The results are presented using graphs in which the bit error rate is plotted versus bit energy to noise power spectral density Eb/N0 in decibels. The simulations were carried out for turbo-codes formed by two identical recursive systematic coders (RSC), parallel with \(\left( {7,5} \right)_{oct}\) as generator polynomials and fixed code rate \(R = {\raise0.7ex\hbox{$1$} \!\mathord{\left/ {\vphantom {1 2}}\right.\kern-\nulldelimiterspace} \!\lower0.7ex\hbox{$2$}}\). The termination method is applied for the first RSC. The performance of turbo codes using Log-MAP decoding algorithm with 5-iterations is studied for different interleaving schemes. frame lengths of 169-bits and 4096-bits were chosen for comparison. Throughout all simulations BPSK signaling is used and one hundred frame errors are counted for stopping the simulation.

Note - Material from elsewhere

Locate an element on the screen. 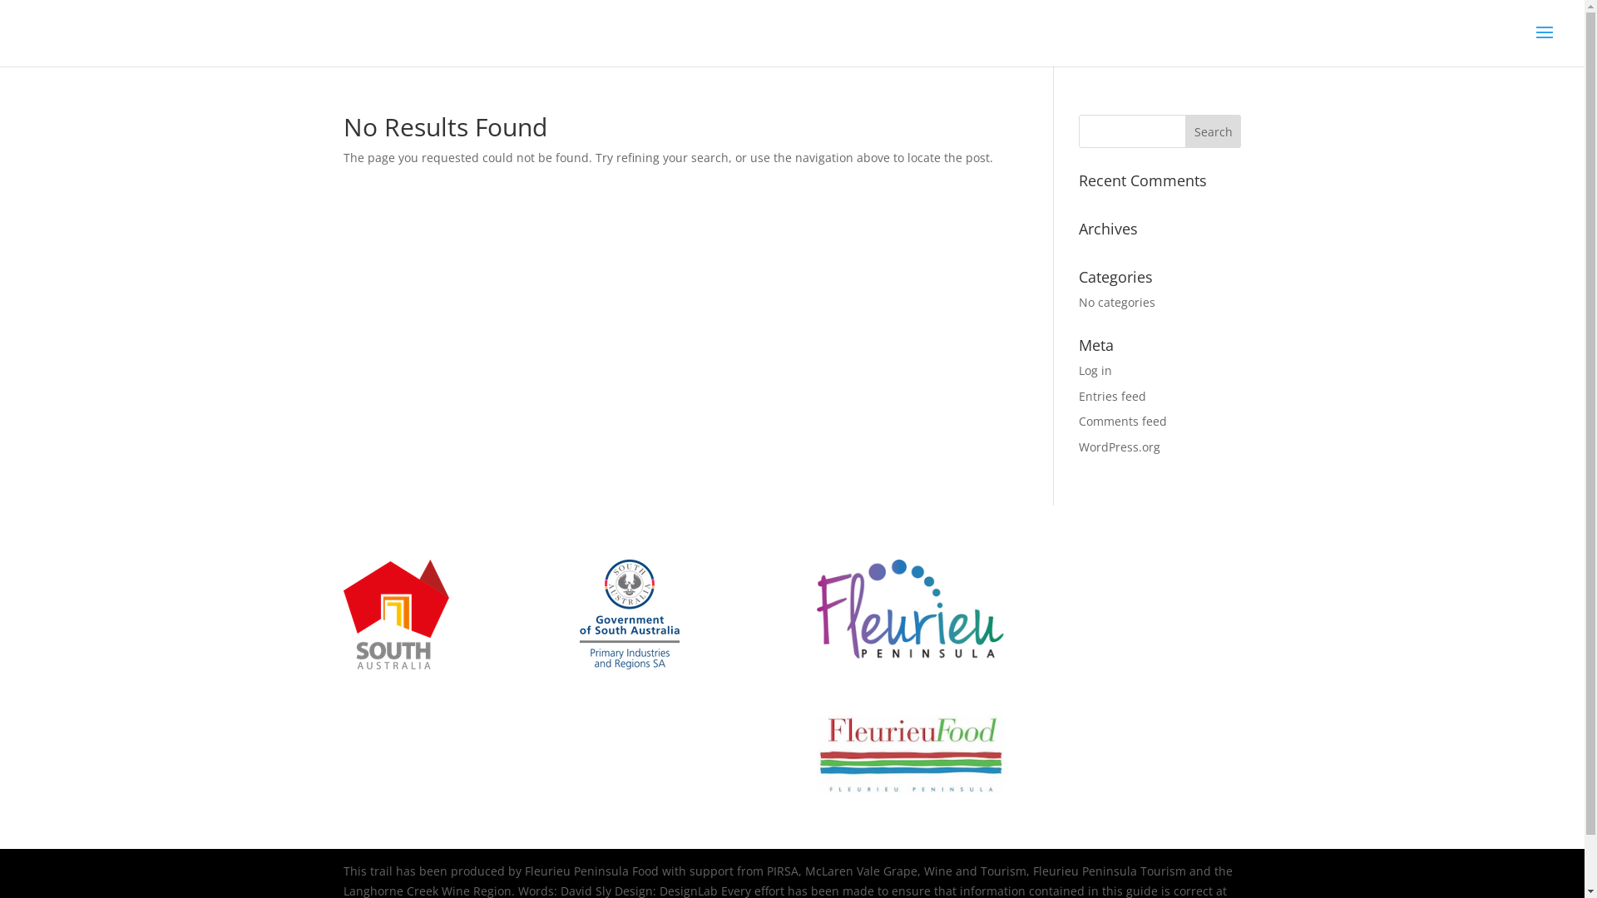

Figures 8 and 9 illustrate the performance of different interleavers over AWGN channel. From Fig. 8 (N = 169-bits), one can notice that, for the low values of Eb/N0, the performance of all interleavers are nearly identical. However, for the higher values, the chaotic interleaver outperforms the random interleaver. For BER = 2.56 × 10–3, we have an Eb/N0 = 2 dB for random interleaver and Eb/N0 = 1.882 dB for chaotic interleaver which is a difference of 0.118 dB.

Fig. 8
figure 8

Performance of turbo code with the interleavers of length 169 under AWGN channel

Fig. 9
figure 9

Performance of turbo code with the interleavers of length 4096 under AWGN channel

From Fig. 9 (N = 4096-bits), one can observe that, for the low values of Eb/N0, the performances of all interleavers are nearly identical. However, for the higher values, the chaotic interleaver outperforms the DGI interleaver.

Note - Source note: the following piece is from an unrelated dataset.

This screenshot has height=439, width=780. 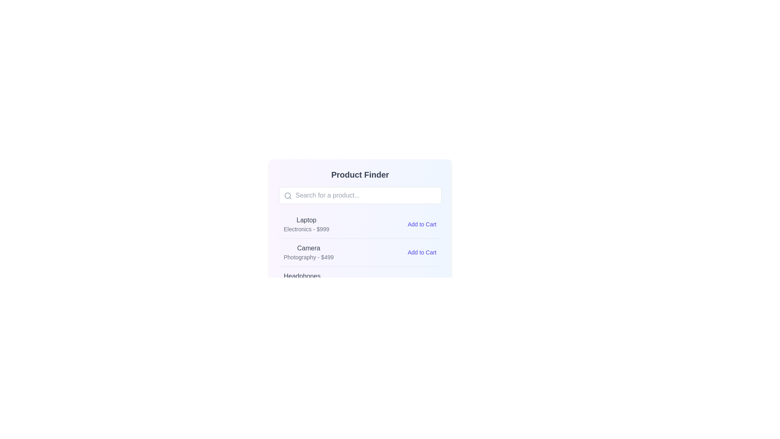 What do you see at coordinates (306, 229) in the screenshot?
I see `the text element displaying 'Electronics - $999', which is styled in light gray and located below the 'Laptop' heading in the 'Product Finder' interface` at bounding box center [306, 229].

Figures 10 and 11 present the performance of different interleavers over Rayleigh channel. Figure 10 (N = 169-bits) exhibits that all the employed interleavers perform much similar to each other and no significant difference is observed.

Fig. 10
figure 10

Performance of turbo code with the interleavers of length 169 under Rayleigh channel

Fig. 11
figure 11

Performance of turbo code with the interleavers of length 4096 under Rayleigh channel

Figure 11 (N = 4096-bits) shows that the chaotic interleaver outperforms the DGI interleaver especially when Eb/N0 exceed 4.5 dB. For BER = 1.946 × 10–5 one finds Eb/N0 = 5 dB for DGI interleaver and Eb/N0 = 4.864 dB for chaotic interleaver which is a difference of 0.136 dB. As longer the interleaver length is, as better the BER performance of the chaotic interleaver.

5 Conclusion

In this paper, chaotic signals generated from lozi map were analyzed and applied in the design of a chaotic interleaver. While the chaotic interleaver belong to the deterministic category of interleavers, there is no need to transmit all interleaver look up table, which reduces the memory usage and the latency. compared with random interleaver and Dithered Golden Interleaver, chaotic interleaver has low latency, low complexity of implementation and enhance the security of the encoded data. The chaotic interleaver for turbo codes may find its application in satellite communications. The effectiveness of chaotic interleaver in the Interleave- Division Multiple-Access schemes will be a subject of a future work.